--- begin PASSAGE GIVEN ---

# Nasty Neighbours :(



## umber (Feb 15, 2009)

Hoping someone can offer some advice on this problem. We have a garden which backs onto the back of another garden. So techinally those people who live there are not our neighbours as they dont live next to us but live behind us.

Anyways ill get to the point. We moved here 2 years ago and its lovely except for one thing the people or should I say the kids who live behind us.

Especially during the nice weather when everyone wants to be outside. They have a huge trampoline in their garden so they jump up and can see into out garden. This is not the problem. The problem is that they are quite nasty and racist. Im not white English although I have been born and bought up here. They stand there jumping up and down shouting out rasict and rude comments and sometimes bring their trampoline right next to the fence so they are leaning over into the garden with their friends just saying really silly things and as both me and my husband look obviously muslim they even shout out rude things in that respect too  Last year we just put up with it but now my son is almost 2 and he wants to be in the garden more we just got him a lovely garden wendy house and slide etc and as we now have rabbits he loves being out in the garden playing. Just as we thought they dont play in their garden any more it started agin yesterday only this time they have noticed we have rabbits now. So they were all staring at the rabbits aswell as just looking really intimidating and saying there usual mean things.

Im worried for my son and its just not nice not being able to enjoy the privacy of your own home without worrying about rasist neighbours but I am also now worried about our rabbits perhaps they may throw stones or food which is bad for them at them 

Im not sure what to do here! I dont want to be confrontational and make things worse but at the same time I cant just live in fear of these kids.
:frown2:


----------



## MissD (Mar 2, 2009)

Hi Umber

I was very sad to read this - must be distressing for you.

I would try talking to the parents - is there anywhere you can accost them on neutral territory? I'm hoping they would care about what their children are saying. Do you think the parents already know/hear what the children are saying? 

Other than trying to talk to the parents I don't know what else to suggest.

Good luck


----------



## cherrie_b (Dec 14, 2008)

I am not sure if you are allowed to do this sort of thing, but I would record everything they say/do and either take it to the police or council and get something done about it. 

We had awful neighbours like these and we got the council involved.

Regards
Cheryl


----------



## red_dwarf15 (Nov 17, 2008)

that is aufull 
if it was me i would talk to the parents, and if that didnt work i would report it to the police!! its antisocial behaviour and they can do summat about it.
makes me so mad that people think they can get away with things like that


----------



## kellyrich (Jan 8, 2009)

--- end PASSAGE GIVEN ---

▶ [WORK INSTRUCTIONS]:
1. Turn the paragraph in the forum thread about the neighbors that begins "Especially during the nice weather" into a short bulleted list that keeps its main facts.
2. Extend the forum thread about the neighbors, starting where it stops.
The data has no connection to the forum thread about the neighbors.

--- begin DATA PROVIDED ---

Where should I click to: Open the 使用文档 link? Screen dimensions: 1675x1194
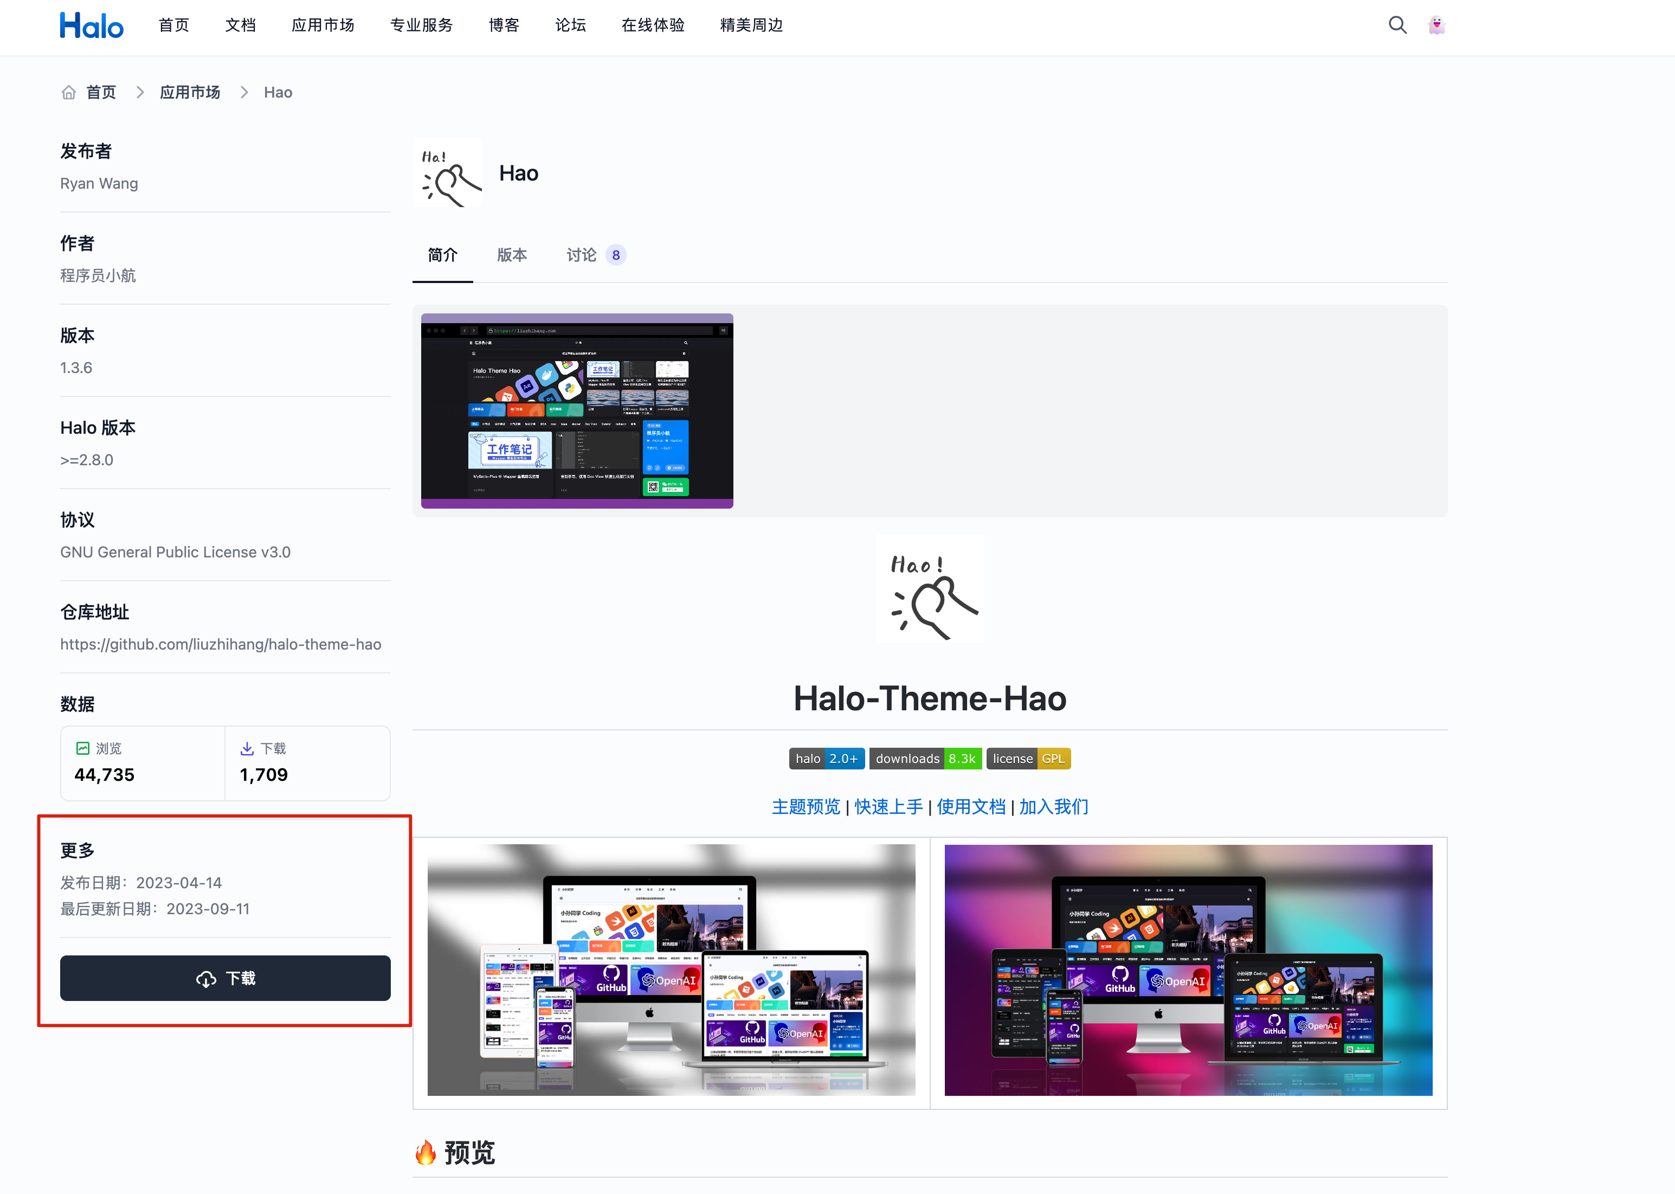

--- end DATA PROVIDED ---

▶ [OUTPUTS IN ORDER]:
1.
- The children living behind the poster have a large trampoline and jump on it to see into the poster's garden.
- They shout racist and rude remarks. The poster is not white English but was born and raised here, and the poster and the poster's husband both look obviously Muslim, which draws more rude comments.
- They sometimes move the trampoline against the fence and lean over into the garden with their friends.
- The family put up with this last year. Now their son, almost 2, wants to play outside more, and he has a new wendy house, a slide and the family's rabbits.
- The behavior started again yesterday. This time the children also stared at the rabbits while acting intimidating and making their usual mean remarks.

2.
Sorry to hear this Umber - its not fair at all and i can imagine quite distressing for you! Im not quite sure what you can do - unless like MissD said and speak to the parents but sometimes the parents can be just as bad. 

I hope you can find some way to resolve this but not sure what to suggest at the moment! Sorry x


----------



## kellyrich (Jan 8, 2009)

I was going to say report it to the police but im not quite sure if they would actually do anything or not! It would be nice to think they do care and would do something!!


----------



## xXedixXx (Mar 20, 2009)

I am white English/Irish but I despise anyone who is racist. There is no reason that you should have to put up with this. How old are the kids?

Also call the police, you cannot let these people carry on like that, its unfair and against the law. Maybe you could try talking with their parents, but to be honest if they're saying things like that their parents are probably racist to. Do not put up with it and I hope things work out.


----------



## rattiemum86 (Mar 22, 2009)

I personally would make records of times and dates and the abuse they are hurling at you and if you can even video it or record them saying these things and do it for about a month and then take all your evidence to the police and they will HAVE to do something about it! Racism is Racism and you dont have to put up with it hun xx


----------



## lalala (May 14, 2008)

Hi Umber,feel very sorry for we. We are at the moment waiting to go to crown court over racial abuse and treats to Kill which happen after we confronted our neighbours.When we went to the police they said that they wished we had gone sooner and that they would have put a camera in our garden to record the events as this would stand up much better in court. Dont put up with it.Asses the family and if you feel comfortable go speak to the parents but chances are if the kids are racist that it comes from the parents so dont put your self into danger.Racism is a criminal offence and your child should be allowed to play safe n the garden.The guy who has been dong it to us is also now being evicted and it cant come soon enough.Good luck hun.


----------



## Marcia (Mar 10, 2009)

What sort of people are the parents? The kids must have picked up those racist comments from somewhere, usually the parents. I would also go to the police, you shouldn't put up with disgusting racial comments


----------



## umber (Feb 15, 2009)

We did discuss going to see their parents but like some of you mentioned we dont know what they are like and perhaps it could just make it worse.

I do like the idea of making note of times and dates and even recording when they are nasty so we do have some evidence to perhaps show their parents and the police.

Although I have not heard them swearing at us its mainly comments shouted out whilst jumping up and down. Another confusing thing is... there are so many different kids... I dont think they all live there but they must be the friends of the actual kids. I would say they are about 12 some of them are older.

Again its the hanging onto our fence and saying comments. 

I think from now on we shall record them and if they ask what im doing... Ill tell them?

The thing is up to date we have never said anything to them. Usually when they start we go inside... sounds cowardly I know but I dont want to start any arguments perhaps putting the safety of my child at risk. 

So to be fair perhaps if I had said something they may have stopped by now.


----------



## MissD (Mar 2, 2009)

Hi Umber

This is not your fault!

I'm non-confrontational too. Around here the kids vandalise cars. If I catch them and shout at them....what happens if they _don'_t run away?

I wish you luck with a resolution. I wonder if a dummy 'security' camera facing the fence would put them off - or a proper one to record the abuse.

Good luck :thumbsup:


----------



## turkeylad (Mar 1, 2009)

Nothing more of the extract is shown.